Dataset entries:
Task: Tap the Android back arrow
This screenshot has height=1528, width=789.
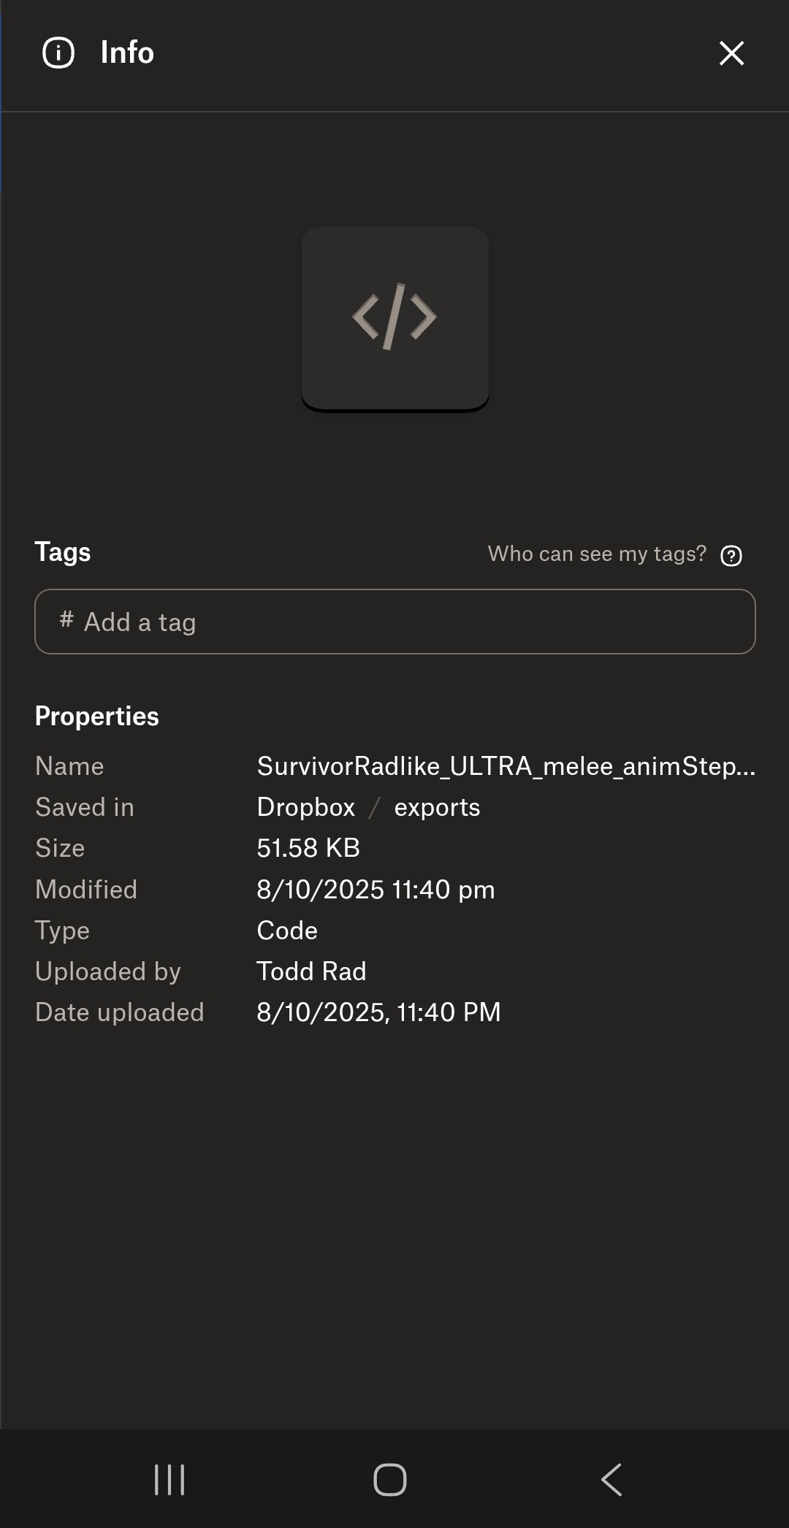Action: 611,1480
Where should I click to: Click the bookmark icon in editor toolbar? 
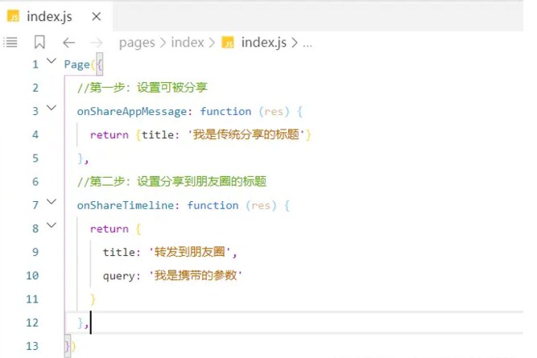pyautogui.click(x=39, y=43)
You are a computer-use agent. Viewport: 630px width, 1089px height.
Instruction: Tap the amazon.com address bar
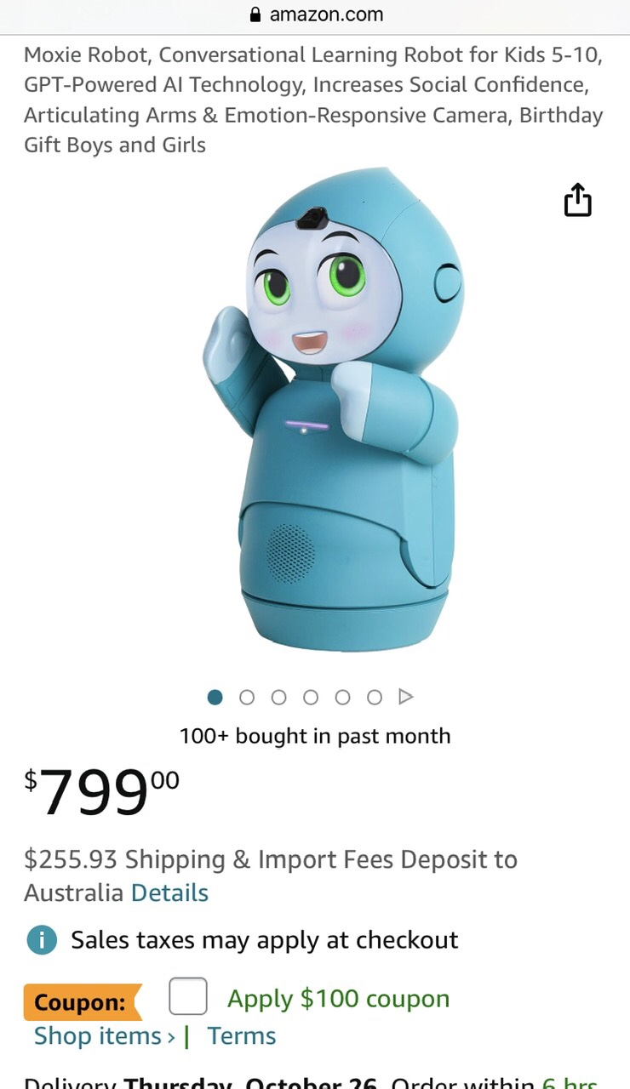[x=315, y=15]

#### Task item:
Please copy the lines above exactly as written, apart from any pictures.

#### Solution:
Task: Tap the Android back arrow
This screenshot has height=1528, width=789.
Action: 611,1480
Where should I click to: Click the bookmark icon in editor toolbar? 
pyautogui.click(x=39, y=43)
You are a computer-use agent. Viewport: 630px width, 1089px height.
Instruction: Tap the amazon.com address bar
[x=315, y=15]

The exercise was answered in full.